===== Input data =====

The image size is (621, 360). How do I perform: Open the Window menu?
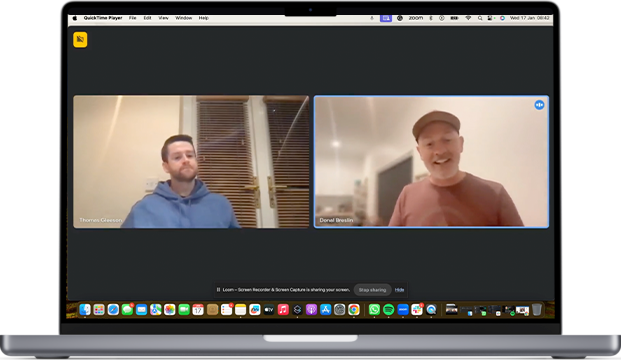click(x=183, y=18)
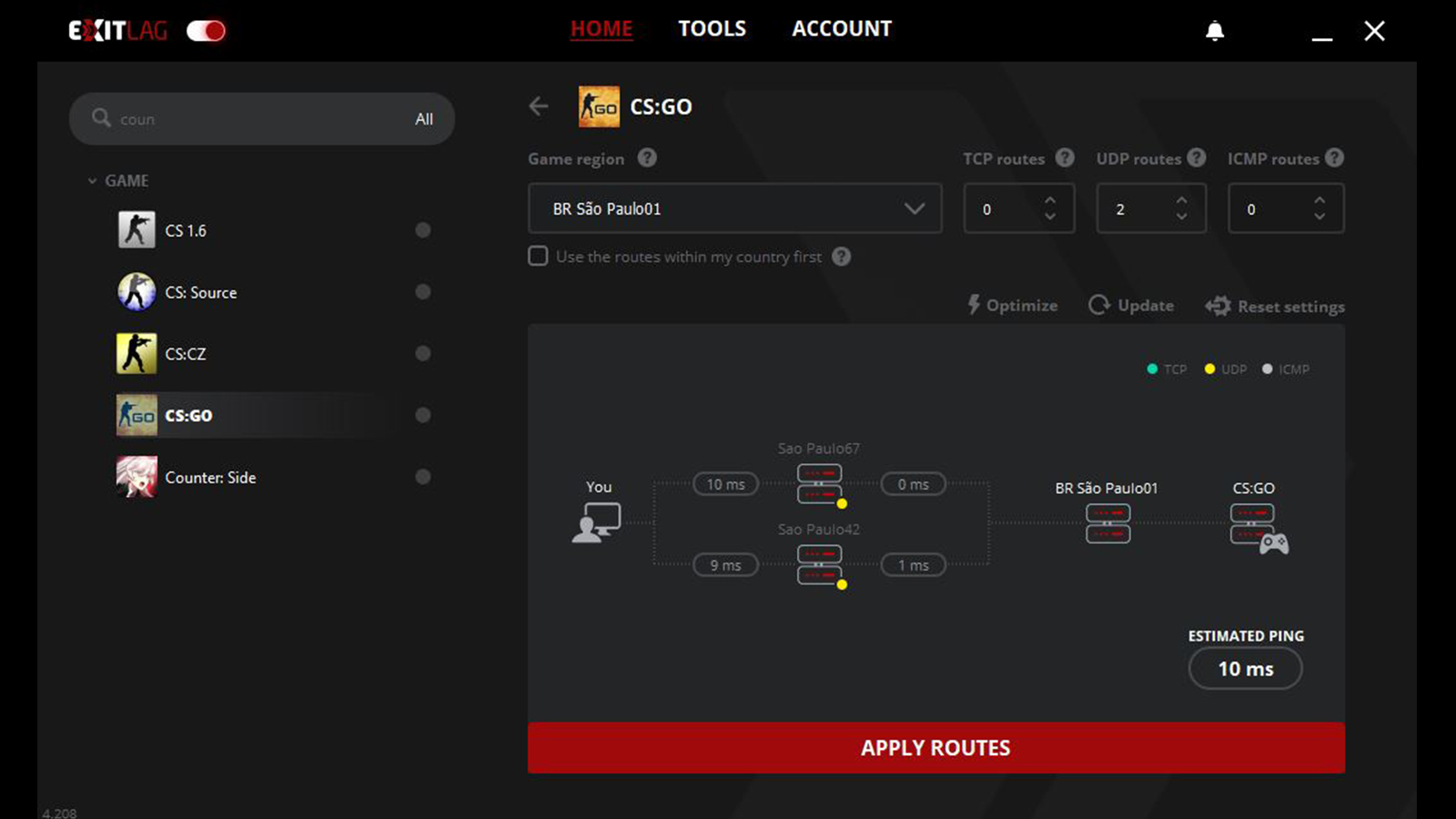Go back using the left arrow

pos(539,106)
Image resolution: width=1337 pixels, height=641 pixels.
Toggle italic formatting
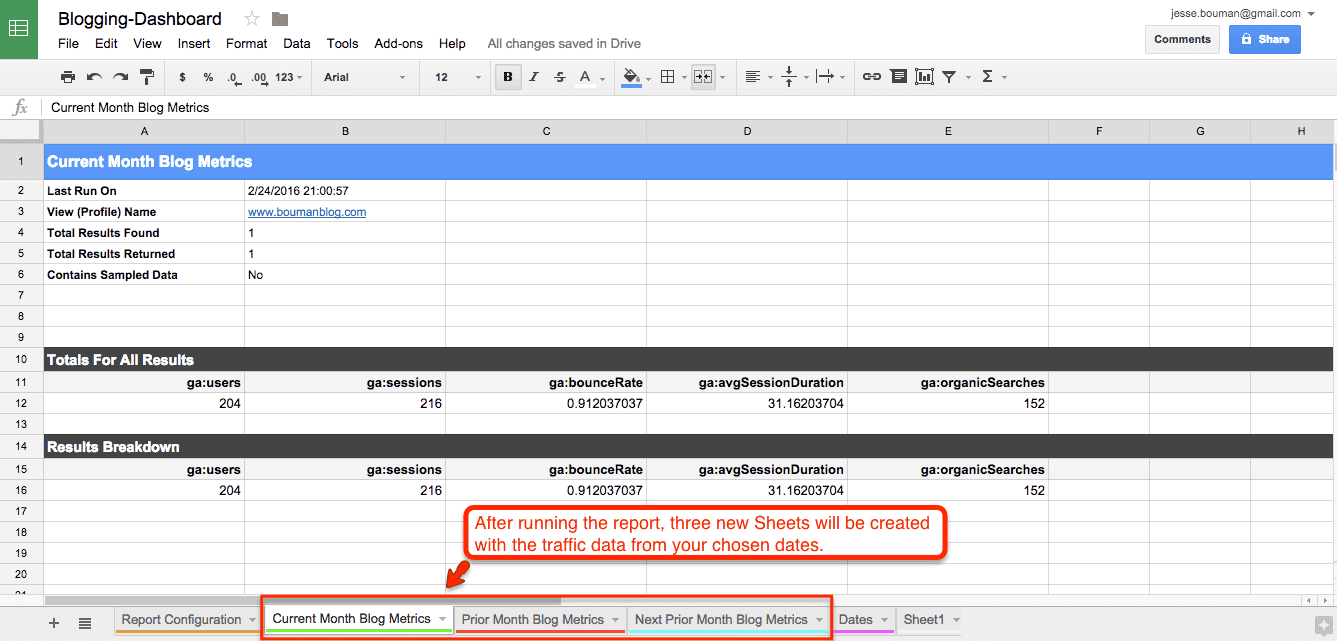(533, 76)
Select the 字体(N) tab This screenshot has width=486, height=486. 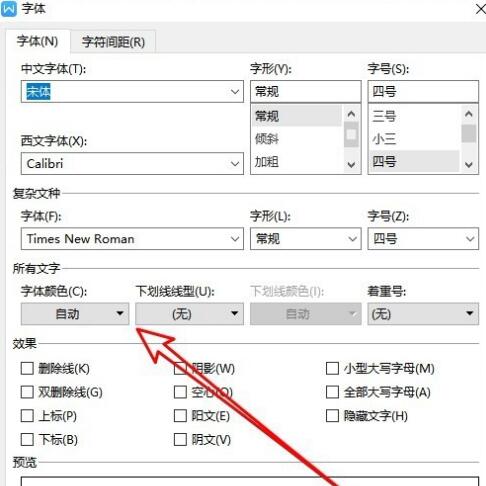coord(37,41)
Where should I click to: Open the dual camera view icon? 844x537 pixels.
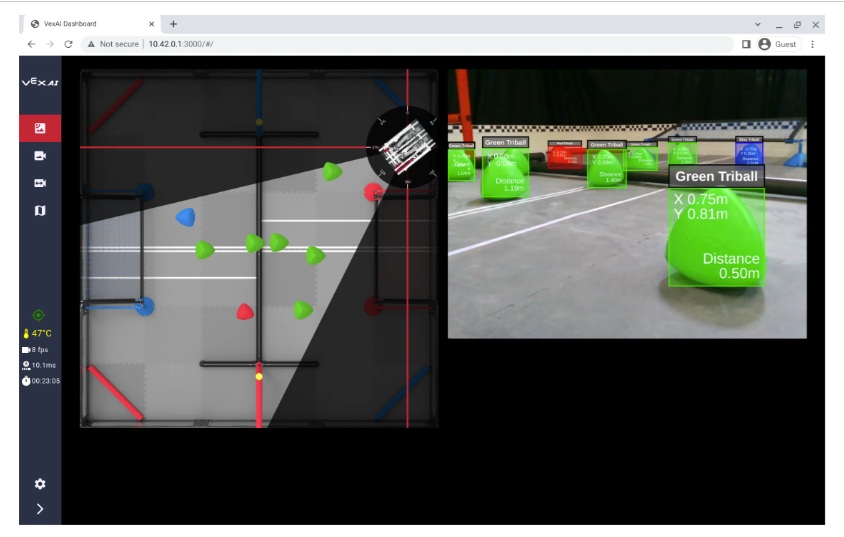tap(40, 183)
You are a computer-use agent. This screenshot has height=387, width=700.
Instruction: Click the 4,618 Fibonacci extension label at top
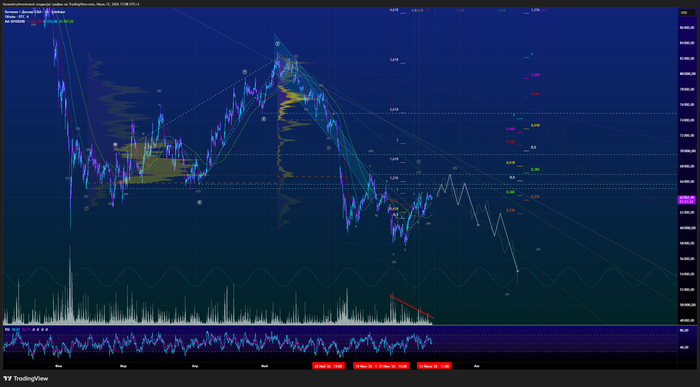394,10
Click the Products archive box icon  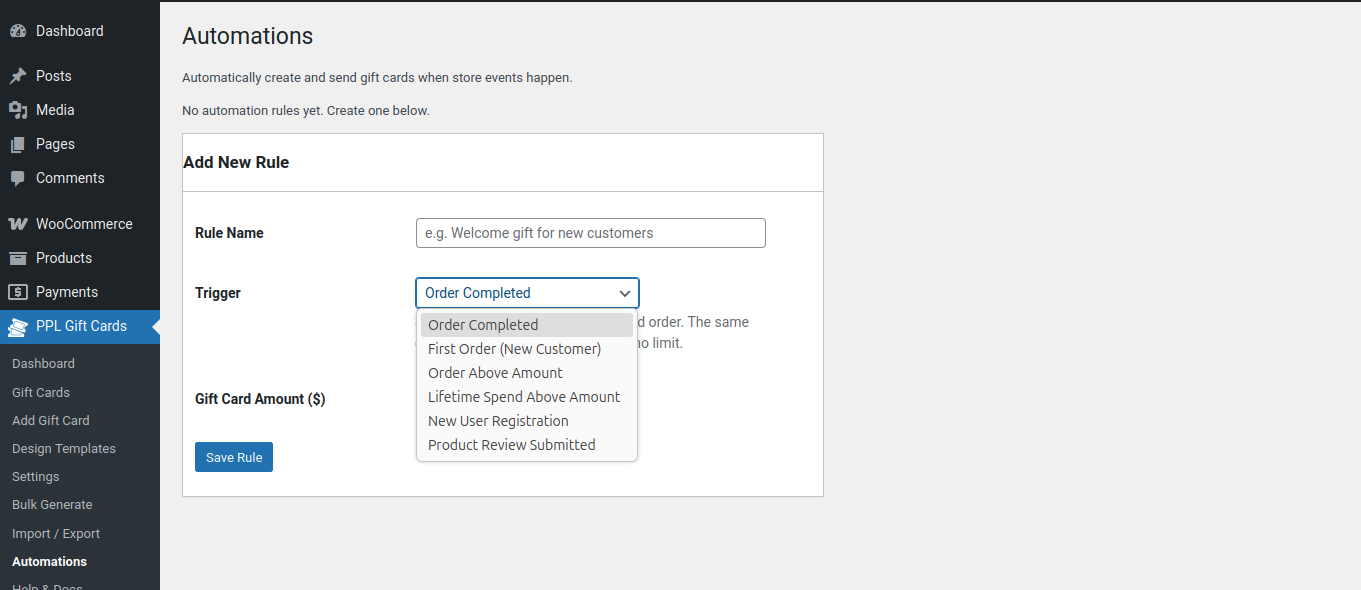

=====

Task: In the records above, locate the line with "Instruction: Click the"; output it and each line after it through the last one, exactly, omitting pictures.

Written answer:
Instruction: Click the 4,618 Fibonacci extension label at top
394,10
Click the Products archive box icon  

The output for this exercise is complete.